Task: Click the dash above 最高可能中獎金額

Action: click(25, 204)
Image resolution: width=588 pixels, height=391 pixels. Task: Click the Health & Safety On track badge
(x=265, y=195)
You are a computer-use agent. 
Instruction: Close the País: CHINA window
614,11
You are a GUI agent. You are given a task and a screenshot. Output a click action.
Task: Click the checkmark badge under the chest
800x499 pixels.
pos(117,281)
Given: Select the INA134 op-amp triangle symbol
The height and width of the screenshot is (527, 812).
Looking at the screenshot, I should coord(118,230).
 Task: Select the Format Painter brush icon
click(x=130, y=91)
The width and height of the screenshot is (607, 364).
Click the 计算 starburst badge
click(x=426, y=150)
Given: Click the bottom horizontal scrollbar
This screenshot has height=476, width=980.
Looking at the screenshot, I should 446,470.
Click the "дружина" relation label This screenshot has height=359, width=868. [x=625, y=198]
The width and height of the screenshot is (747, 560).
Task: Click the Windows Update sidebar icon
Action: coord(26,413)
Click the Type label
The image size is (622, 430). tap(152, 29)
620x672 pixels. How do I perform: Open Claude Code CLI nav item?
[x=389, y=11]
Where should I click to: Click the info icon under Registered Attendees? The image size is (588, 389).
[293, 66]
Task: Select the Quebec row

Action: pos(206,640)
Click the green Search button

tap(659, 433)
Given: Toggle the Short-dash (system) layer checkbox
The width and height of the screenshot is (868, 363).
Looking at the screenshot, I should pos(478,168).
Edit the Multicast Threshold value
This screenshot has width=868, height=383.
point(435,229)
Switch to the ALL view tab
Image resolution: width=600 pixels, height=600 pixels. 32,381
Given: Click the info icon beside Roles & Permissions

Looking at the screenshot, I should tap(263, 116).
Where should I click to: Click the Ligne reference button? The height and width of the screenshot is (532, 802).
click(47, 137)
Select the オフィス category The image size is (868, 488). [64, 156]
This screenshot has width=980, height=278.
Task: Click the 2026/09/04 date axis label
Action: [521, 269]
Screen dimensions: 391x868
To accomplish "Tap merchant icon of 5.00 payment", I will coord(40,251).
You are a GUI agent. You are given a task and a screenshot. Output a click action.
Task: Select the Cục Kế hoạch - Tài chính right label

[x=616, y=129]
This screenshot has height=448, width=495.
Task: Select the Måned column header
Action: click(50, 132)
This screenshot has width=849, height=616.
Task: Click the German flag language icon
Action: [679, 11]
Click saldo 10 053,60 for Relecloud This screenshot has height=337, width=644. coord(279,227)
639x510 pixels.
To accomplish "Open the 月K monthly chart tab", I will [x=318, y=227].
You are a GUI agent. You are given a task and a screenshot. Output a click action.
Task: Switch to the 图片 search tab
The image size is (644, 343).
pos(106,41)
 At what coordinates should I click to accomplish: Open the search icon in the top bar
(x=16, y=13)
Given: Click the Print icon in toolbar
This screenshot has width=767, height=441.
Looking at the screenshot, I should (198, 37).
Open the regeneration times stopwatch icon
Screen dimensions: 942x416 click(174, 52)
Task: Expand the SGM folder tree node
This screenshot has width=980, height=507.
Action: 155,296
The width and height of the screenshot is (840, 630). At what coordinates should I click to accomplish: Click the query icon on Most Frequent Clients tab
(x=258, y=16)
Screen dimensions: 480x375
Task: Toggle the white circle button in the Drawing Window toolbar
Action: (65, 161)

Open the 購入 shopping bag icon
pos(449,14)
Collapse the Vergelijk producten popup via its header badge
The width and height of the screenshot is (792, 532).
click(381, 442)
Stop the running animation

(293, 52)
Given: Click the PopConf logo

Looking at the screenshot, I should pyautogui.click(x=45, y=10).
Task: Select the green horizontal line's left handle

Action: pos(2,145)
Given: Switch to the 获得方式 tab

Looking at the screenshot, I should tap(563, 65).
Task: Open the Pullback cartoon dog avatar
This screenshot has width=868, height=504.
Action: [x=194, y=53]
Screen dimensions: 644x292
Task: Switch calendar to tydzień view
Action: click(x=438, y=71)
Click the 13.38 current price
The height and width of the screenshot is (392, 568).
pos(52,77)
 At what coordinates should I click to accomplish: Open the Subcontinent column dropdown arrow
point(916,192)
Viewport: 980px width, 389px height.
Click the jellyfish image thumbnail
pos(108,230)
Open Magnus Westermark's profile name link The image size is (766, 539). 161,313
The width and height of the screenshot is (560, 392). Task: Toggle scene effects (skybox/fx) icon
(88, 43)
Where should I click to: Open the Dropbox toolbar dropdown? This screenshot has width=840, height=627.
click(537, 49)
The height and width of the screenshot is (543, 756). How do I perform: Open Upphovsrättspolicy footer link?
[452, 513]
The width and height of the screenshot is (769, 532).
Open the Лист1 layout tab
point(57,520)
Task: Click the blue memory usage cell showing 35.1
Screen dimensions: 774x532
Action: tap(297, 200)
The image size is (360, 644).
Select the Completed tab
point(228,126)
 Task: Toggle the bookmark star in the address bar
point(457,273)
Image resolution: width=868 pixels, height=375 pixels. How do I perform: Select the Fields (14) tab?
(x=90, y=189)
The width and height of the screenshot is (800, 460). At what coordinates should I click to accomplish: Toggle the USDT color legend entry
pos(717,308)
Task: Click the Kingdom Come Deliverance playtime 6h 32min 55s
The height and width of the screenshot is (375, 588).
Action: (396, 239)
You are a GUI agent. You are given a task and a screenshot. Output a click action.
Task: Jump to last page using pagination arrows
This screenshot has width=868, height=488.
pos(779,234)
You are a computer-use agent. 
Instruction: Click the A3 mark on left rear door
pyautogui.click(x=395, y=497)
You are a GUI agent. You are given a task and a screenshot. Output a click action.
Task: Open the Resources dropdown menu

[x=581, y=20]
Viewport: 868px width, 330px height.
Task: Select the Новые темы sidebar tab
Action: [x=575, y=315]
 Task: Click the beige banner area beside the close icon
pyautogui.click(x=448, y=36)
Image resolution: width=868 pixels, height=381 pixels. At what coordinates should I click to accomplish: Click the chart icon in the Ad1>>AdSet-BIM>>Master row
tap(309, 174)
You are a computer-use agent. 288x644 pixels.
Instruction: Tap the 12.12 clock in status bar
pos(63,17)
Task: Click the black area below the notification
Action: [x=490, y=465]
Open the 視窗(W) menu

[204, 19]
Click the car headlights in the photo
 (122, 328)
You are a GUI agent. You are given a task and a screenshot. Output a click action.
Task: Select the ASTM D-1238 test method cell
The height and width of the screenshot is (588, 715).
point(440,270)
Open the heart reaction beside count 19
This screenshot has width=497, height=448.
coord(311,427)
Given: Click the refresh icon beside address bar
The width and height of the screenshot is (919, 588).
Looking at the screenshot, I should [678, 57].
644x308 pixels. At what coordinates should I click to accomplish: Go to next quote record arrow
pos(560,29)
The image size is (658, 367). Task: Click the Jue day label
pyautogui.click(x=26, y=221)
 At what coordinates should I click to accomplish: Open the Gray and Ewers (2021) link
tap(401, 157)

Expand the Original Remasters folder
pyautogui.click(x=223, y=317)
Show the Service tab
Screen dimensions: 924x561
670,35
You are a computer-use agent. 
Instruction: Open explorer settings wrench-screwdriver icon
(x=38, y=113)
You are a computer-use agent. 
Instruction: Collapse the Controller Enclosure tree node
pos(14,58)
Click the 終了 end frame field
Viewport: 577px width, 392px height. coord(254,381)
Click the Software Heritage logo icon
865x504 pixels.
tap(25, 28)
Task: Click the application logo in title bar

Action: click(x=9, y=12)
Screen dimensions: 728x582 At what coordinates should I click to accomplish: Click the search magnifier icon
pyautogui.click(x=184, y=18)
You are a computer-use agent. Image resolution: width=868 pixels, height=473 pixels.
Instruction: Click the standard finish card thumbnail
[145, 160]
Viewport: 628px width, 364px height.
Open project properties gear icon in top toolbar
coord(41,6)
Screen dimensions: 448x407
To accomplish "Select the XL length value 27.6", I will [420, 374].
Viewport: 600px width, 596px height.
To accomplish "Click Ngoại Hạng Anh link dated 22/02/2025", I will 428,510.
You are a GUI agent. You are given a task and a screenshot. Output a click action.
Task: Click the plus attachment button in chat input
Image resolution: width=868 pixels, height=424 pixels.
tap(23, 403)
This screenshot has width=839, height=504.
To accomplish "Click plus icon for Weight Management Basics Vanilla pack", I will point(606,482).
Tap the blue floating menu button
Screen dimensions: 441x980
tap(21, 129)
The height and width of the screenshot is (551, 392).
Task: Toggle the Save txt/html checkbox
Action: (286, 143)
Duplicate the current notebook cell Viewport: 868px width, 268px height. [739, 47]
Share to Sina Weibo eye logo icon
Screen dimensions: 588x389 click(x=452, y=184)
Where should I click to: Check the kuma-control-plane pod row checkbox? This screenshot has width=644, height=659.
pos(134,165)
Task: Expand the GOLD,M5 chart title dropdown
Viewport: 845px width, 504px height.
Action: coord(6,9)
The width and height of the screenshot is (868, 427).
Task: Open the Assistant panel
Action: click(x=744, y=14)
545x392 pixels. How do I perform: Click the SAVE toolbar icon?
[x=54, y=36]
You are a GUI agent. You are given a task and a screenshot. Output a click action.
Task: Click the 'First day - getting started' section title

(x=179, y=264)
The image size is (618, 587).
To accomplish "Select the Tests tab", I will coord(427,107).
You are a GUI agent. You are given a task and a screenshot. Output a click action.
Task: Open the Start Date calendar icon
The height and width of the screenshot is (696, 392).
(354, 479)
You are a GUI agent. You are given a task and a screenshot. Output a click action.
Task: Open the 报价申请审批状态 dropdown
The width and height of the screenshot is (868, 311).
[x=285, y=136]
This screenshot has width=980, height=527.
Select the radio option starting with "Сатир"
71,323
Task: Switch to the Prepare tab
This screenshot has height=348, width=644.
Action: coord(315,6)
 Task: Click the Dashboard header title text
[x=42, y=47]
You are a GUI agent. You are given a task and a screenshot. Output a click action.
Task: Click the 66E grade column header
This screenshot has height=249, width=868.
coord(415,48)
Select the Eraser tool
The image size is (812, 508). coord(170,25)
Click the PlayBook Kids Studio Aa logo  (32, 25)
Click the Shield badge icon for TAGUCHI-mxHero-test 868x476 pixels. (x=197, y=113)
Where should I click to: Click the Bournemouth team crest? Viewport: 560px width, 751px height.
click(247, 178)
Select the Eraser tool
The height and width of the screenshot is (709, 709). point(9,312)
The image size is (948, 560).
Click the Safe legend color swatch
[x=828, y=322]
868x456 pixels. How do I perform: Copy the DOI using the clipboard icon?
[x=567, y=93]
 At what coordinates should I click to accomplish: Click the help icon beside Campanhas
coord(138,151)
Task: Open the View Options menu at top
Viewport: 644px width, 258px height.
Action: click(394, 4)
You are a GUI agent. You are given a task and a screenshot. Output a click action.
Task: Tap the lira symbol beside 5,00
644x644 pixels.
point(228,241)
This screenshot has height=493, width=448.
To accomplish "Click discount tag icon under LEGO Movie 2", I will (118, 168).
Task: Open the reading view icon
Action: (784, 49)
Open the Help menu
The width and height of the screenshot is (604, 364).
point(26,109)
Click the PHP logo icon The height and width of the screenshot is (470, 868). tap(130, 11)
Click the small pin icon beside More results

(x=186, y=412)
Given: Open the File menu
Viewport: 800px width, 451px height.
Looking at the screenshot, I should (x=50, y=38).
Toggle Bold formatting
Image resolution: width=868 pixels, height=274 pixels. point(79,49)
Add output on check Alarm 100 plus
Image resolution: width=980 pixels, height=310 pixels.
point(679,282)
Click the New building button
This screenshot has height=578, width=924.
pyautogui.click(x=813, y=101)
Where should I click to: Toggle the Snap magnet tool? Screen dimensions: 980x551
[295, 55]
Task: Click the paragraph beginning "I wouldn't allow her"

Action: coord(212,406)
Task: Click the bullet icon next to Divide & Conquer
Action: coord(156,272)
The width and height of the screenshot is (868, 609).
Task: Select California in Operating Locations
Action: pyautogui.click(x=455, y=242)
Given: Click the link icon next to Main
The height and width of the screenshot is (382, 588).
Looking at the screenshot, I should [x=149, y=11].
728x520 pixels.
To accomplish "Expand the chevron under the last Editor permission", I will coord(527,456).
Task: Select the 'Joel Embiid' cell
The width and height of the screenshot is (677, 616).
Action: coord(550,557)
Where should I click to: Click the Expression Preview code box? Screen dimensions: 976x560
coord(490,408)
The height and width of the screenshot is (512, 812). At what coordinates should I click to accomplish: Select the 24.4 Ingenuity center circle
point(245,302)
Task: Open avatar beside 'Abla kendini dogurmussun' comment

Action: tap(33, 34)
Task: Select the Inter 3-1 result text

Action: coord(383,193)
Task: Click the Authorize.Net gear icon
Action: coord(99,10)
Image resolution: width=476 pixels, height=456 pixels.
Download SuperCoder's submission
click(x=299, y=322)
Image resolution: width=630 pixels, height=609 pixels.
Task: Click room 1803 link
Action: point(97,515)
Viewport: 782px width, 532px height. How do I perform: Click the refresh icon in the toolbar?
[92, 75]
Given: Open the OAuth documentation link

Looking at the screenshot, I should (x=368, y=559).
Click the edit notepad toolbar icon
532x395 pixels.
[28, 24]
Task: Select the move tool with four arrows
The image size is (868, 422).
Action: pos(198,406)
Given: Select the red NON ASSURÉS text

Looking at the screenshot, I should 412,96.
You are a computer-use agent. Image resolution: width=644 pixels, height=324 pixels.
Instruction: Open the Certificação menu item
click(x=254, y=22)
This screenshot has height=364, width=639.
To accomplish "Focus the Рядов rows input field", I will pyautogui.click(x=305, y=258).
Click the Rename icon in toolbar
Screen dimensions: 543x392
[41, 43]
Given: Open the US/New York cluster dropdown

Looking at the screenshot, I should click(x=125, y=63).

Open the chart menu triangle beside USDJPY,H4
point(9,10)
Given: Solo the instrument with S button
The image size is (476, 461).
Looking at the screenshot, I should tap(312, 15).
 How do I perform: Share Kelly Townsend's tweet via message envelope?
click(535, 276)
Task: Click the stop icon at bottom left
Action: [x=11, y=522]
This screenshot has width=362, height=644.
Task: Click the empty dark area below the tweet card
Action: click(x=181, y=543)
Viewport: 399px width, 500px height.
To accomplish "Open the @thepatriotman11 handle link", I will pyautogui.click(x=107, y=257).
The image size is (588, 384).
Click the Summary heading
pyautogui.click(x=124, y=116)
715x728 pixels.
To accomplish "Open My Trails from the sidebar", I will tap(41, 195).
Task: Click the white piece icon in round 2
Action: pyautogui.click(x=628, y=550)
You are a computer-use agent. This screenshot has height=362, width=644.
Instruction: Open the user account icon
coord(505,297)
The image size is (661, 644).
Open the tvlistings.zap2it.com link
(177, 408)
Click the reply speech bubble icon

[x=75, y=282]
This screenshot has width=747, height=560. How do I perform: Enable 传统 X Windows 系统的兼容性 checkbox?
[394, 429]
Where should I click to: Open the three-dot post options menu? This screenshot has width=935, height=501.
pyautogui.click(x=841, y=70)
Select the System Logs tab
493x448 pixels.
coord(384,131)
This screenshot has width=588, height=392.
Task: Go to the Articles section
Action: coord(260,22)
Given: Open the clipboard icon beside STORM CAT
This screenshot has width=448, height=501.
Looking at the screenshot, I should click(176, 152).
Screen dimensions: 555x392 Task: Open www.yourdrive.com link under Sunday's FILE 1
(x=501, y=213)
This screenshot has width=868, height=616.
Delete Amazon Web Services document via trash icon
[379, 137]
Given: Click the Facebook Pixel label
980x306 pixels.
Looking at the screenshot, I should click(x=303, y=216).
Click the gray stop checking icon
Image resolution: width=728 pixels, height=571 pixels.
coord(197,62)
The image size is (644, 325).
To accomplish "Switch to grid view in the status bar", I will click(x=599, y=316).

━━━━━━━━━━━━━━━━━━━━━━━━━━━━━━

What the task requires
Copy, with no alteration, the line that contains "715x728 pixels." and each remaining line of the listing above.

Result below
715x728 pixels.
To accomplish "Open My Trails from the sidebar", I will tap(41, 195).
Task: Click the white piece icon in round 2
Action: pyautogui.click(x=628, y=550)
You are a computer-use agent. This screenshot has height=362, width=644.
Instruction: Open the user account icon
coord(505,297)
The image size is (661, 644).
Open the tvlistings.zap2it.com link
(177, 408)
Click the reply speech bubble icon

[x=75, y=282]
This screenshot has width=747, height=560. How do I perform: Enable 传统 X Windows 系统的兼容性 checkbox?
[394, 429]
Where should I click to: Open the three-dot post options menu? This screenshot has width=935, height=501.
pyautogui.click(x=841, y=70)
Select the System Logs tab
493x448 pixels.
coord(384,131)
This screenshot has width=588, height=392.
Task: Go to the Articles section
Action: coord(260,22)
Given: Open the clipboard icon beside STORM CAT
This screenshot has width=448, height=501.
Looking at the screenshot, I should click(176, 152).
Screen dimensions: 555x392 Task: Open www.yourdrive.com link under Sunday's FILE 1
(x=501, y=213)
This screenshot has width=868, height=616.
Delete Amazon Web Services document via trash icon
[379, 137]
Given: Click the Facebook Pixel label
980x306 pixels.
Looking at the screenshot, I should click(x=303, y=216).
Click the gray stop checking icon
Image resolution: width=728 pixels, height=571 pixels.
coord(197,62)
The image size is (644, 325).
To accomplish "Switch to grid view in the status bar", I will click(x=599, y=316).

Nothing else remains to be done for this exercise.